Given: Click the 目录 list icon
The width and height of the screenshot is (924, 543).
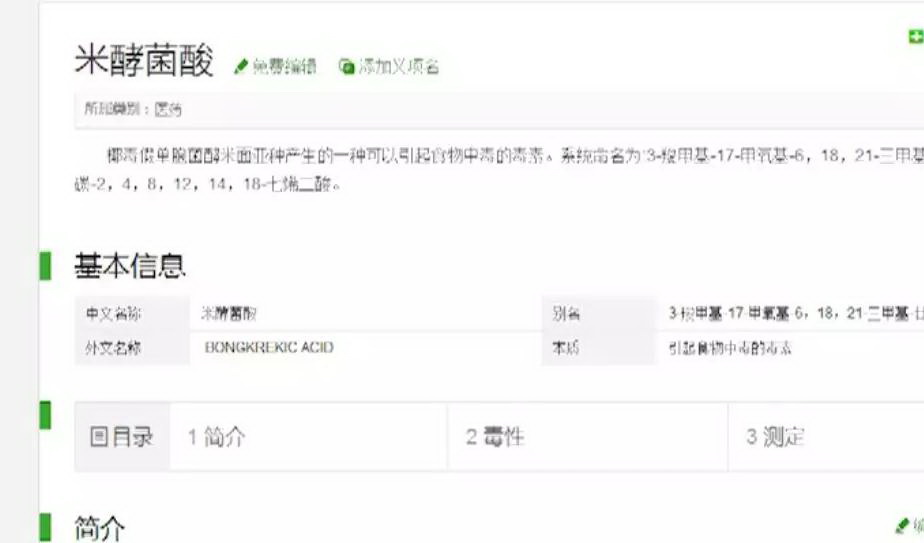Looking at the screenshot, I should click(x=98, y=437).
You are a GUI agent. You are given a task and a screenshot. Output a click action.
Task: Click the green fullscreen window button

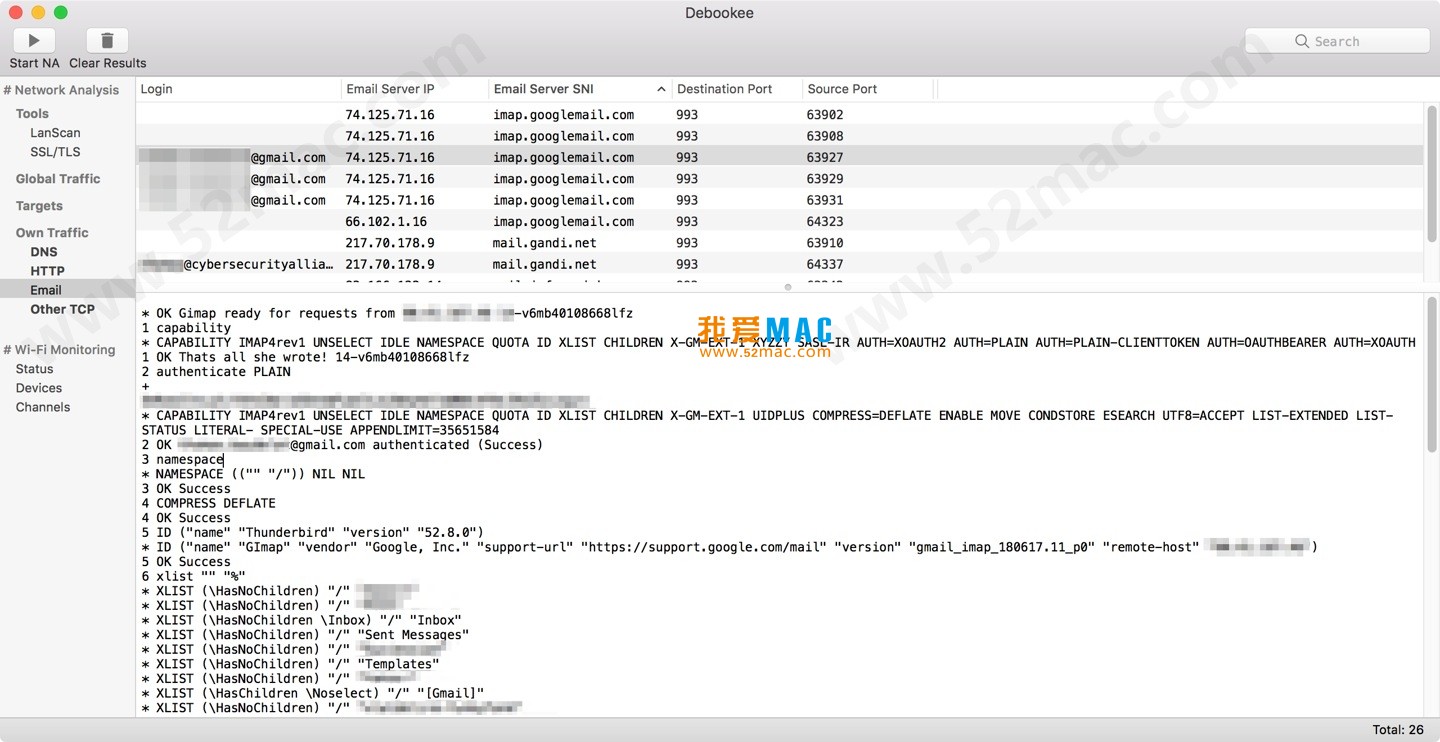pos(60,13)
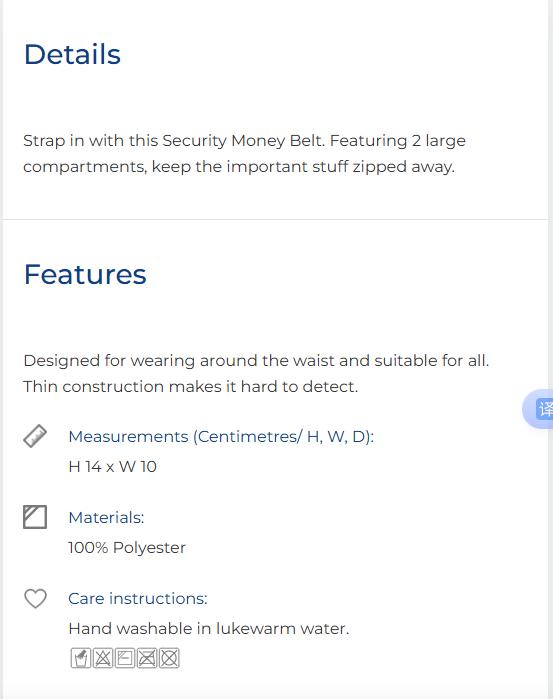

....................

## Task statement
Rewrite the stretch of material from the line containing "You are a GUI" through the end of the material as a two-column CSV with the columns instruction and response. Each row should pair a piece of text with the answer given to it. Quote each field, replace line breaks with spaces, and leave out the pictures.

## Expected output
instruction,response
"You are a GUI agent. You are given a task and a screenshot. Output a click action. Task: Click the green fullscreen window button","pos(60,13)"